**Material for the task:**
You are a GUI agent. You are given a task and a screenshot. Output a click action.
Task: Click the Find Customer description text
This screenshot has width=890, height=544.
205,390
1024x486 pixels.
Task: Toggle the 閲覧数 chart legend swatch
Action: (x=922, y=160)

**Task:**
Your answer must be the records above, repeated exactly.

**Completed task:**
You are a GUI agent. You are given a task and a screenshot. Output a click action.
Task: Click the Find Customer description text
This screenshot has width=890, height=544.
205,390
1024x486 pixels.
Task: Toggle the 閲覧数 chart legend swatch
Action: (x=922, y=160)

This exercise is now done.